Читаем У крутого обрыва полностью

«…Неизвестного мне мужчину…» Это он — неизвестный, он, Саранцев, которому она открывала дверь, едва заслышав на лестнице его шаги? Это он напал на нее, он, Саранцев, который трижды ходил с закрытыми глазами по осыпающемуся карнизу, чтобы доказать ей, что ради нее готов на все?

Да, готов. И сейчас — тоже. Ведь это он сам виноват, что так зверски напился. Так зверски, что не смог пробудиться даже под утро, когда вот-вот уже должен прийти муж…

Что ж, если ей это нужно, пусть так и будет. Он спасет ее от позора любой ценой.

— И чего вы добились? — говорю я ему. — Себя погубили… Ради чего?

— Ради любви…

— Чьей, Саранцев? Чьей любви? Ее? Но разве порядочная женщина может так поступить с любимым? Да что там с любимым?! С кем угодно… Это же подлость. Понимаете, подлость!

Он строго меня обрывает:

— Я прошу вас при мне не говорить о ней плохо. Зачем судить ее строго? Ну, растерялась… Неприятностей не хотелось…

— Да вы думаете, что говорите?! Сопоставьте ее неприятности и ваши семь лет.

— Кто же так сопоставляет? — Он смотрит на меня свысока, удивляясь тому, что я не понимаю простых вещей. — Слабость в конце концов извинительна. А любовь способна выдержать все.

— Любовь!.. Да кому она будет нужна — через целых семь лет?! Если бы Кузина вас любила, стала бы бояться она неприятностей? Сказала бы мужу всю правду и ушла бы к вам. Разве не так?

Саранцев пожимает плечами:

— Не все так просто…

Кажется, я нанес ему слишком жестокий удар. Не может быть, чтобы эти мысли не приходили в голову и ему. Но одно дело рассуждать самому, наедине с собой, впадая в отчаяние и озаряясь надеждой. И другое — когда с логической беспощадностью тебе говорят всю правду в глаза.
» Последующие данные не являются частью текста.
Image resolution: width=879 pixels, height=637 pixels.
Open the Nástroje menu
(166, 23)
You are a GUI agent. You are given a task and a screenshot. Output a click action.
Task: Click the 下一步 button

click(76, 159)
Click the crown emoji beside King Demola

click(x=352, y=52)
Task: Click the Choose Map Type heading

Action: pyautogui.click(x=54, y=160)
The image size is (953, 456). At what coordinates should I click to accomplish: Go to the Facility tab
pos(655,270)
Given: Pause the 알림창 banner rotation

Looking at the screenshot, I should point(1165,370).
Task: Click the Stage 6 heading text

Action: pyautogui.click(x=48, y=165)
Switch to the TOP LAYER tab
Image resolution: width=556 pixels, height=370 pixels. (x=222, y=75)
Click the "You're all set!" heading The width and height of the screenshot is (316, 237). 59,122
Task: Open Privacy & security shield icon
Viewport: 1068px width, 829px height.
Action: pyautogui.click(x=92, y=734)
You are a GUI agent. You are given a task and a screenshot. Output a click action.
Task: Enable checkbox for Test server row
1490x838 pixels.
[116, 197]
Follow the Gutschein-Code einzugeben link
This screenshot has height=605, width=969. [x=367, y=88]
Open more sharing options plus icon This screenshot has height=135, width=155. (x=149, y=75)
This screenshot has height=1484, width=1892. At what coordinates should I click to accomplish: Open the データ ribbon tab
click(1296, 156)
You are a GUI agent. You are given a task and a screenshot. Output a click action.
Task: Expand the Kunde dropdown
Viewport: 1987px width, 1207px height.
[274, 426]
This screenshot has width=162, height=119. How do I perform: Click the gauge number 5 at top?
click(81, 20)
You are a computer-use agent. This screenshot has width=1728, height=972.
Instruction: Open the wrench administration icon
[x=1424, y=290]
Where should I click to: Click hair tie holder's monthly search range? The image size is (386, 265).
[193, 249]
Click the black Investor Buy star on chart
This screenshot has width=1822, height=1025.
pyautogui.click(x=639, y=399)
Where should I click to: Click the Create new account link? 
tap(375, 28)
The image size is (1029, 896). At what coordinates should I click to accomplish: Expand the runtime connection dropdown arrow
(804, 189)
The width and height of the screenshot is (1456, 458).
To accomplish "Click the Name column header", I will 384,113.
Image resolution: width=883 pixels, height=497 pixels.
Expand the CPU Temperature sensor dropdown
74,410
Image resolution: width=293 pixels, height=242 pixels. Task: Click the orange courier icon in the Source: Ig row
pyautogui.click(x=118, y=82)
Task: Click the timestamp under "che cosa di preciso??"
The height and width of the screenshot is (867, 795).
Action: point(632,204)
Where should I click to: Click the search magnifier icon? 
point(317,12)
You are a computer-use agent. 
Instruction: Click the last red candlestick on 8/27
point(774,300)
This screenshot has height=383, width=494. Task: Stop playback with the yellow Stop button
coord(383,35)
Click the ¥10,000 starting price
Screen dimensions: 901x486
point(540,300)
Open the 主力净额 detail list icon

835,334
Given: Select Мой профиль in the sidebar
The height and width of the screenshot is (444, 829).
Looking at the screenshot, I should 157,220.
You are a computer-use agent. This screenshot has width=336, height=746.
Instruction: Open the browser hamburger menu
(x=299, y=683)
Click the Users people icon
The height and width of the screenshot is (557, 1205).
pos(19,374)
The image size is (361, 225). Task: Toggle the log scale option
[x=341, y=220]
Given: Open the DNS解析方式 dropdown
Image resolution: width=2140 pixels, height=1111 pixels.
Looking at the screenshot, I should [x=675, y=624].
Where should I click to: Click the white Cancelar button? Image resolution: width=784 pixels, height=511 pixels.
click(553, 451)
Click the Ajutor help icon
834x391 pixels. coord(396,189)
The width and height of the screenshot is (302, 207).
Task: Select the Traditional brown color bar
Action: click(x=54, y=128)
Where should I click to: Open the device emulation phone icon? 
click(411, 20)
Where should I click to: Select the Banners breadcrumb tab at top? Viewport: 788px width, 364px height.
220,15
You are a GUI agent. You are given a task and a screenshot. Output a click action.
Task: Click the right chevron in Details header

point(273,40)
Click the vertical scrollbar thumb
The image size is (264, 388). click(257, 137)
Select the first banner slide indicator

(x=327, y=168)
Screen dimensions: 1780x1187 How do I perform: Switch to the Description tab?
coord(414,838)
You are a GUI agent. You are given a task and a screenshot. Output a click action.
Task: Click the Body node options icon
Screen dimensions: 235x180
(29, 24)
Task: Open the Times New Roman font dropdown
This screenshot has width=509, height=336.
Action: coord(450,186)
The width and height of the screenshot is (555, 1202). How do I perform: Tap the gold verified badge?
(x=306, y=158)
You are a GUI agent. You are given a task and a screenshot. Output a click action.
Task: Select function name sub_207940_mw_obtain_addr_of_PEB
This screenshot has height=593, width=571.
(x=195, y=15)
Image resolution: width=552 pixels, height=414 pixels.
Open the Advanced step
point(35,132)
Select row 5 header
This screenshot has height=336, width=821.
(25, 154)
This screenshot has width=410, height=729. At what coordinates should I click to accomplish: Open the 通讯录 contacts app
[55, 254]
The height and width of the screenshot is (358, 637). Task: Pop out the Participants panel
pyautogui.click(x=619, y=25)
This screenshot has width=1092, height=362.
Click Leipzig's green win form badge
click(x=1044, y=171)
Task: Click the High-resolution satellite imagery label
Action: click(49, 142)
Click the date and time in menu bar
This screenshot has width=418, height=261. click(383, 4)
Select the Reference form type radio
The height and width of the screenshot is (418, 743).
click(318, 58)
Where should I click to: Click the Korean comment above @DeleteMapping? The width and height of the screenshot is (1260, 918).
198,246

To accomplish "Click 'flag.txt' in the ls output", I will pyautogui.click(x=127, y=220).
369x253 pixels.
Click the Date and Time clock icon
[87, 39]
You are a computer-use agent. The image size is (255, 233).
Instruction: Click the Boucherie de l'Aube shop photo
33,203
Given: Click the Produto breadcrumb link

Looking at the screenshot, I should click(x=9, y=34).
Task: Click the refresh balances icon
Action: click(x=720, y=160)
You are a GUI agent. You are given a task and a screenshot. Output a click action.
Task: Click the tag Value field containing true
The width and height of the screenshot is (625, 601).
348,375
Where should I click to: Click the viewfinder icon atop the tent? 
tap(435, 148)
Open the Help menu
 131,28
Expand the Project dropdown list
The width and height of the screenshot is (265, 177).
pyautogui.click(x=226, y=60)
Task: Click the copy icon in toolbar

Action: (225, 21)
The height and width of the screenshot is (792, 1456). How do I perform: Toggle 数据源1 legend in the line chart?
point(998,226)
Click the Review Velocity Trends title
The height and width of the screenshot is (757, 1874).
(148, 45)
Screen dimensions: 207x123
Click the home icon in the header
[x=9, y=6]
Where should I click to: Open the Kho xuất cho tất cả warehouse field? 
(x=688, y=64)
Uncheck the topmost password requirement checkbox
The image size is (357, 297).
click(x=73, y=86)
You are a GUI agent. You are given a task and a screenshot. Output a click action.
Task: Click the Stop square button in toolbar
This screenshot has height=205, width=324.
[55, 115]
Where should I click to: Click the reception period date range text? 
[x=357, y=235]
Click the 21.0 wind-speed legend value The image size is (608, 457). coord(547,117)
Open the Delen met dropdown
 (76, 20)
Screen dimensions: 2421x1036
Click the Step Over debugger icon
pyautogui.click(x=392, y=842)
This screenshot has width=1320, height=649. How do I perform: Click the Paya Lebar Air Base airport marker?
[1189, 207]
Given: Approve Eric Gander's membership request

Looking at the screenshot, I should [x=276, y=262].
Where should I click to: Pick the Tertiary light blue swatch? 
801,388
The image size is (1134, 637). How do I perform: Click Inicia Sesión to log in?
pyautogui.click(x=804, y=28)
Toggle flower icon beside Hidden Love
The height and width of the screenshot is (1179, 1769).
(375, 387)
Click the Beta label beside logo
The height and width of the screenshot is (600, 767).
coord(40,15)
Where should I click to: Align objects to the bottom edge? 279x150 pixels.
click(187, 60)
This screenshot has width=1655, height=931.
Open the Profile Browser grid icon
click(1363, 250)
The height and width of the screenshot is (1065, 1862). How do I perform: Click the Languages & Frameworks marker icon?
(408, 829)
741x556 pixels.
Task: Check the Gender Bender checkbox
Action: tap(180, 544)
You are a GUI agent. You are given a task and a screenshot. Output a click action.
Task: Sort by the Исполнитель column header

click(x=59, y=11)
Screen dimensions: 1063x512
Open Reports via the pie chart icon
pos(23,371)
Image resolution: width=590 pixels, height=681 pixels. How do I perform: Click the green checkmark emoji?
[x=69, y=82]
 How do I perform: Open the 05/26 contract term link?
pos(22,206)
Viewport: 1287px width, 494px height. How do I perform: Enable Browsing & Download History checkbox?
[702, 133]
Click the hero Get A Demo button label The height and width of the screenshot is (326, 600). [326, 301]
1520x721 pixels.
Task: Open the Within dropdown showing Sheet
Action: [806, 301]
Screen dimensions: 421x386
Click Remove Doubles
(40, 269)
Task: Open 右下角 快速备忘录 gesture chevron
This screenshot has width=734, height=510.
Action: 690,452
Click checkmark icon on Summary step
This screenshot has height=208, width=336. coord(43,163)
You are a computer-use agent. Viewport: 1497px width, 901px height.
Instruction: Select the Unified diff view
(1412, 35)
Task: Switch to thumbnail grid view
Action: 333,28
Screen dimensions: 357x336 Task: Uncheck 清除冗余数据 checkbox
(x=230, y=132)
— Знаете что… — Желобки морщин на его лбу стали, кажется, еще глубже. — Давайте так: вы пишите, что хотите, а я — ничего. И пусть будет что будет. Если у вас не получится, значит, не судьба…

Видно, была не судьба…

Кассационная жалоба отклонена. Надзорная — тоже. Жалоба за жалобой отправляются по инстанциям. И приходят ответы. Одинаковые ответы. Бланк отпечатан заранее: «оснований… не найдено».

Не пора ли мне бросить эту бесплодную переписку? Признать бой проигранным, утешая себя, что сделано все возможное, что и в суде бывают ошибки?

Бывают. Но там, где решаются судьбы людей, их быть не должно.

Легко сказать — не должно. Как доказать, что все эти улики, показания свидетелей, доводы экспертов не более чем нагромождение случайностей, результат богатого воображения, плод лености мысли и некритической оценки поступков и слов?

Ведь на каждую улику нужна противоулика.

На показания свидетелей — показания других, опровергающие то, что подтверждает вину.

Нельзя требовать, чтобы суд отверг доказательства, подкрепленные признанием самого подсудимого. Это азбука юстиции, смешно объявлять ее устаревшей.

Где же найти противоулики?

Где раздобыть истинных свидетелей?

Не сам ли Саранцев постарался, чтобы их не было: ведь к Кузиной он всегда пробирался тайком. Ни один человек не знал об их связи. Кого же теперь он может позвать на помощь?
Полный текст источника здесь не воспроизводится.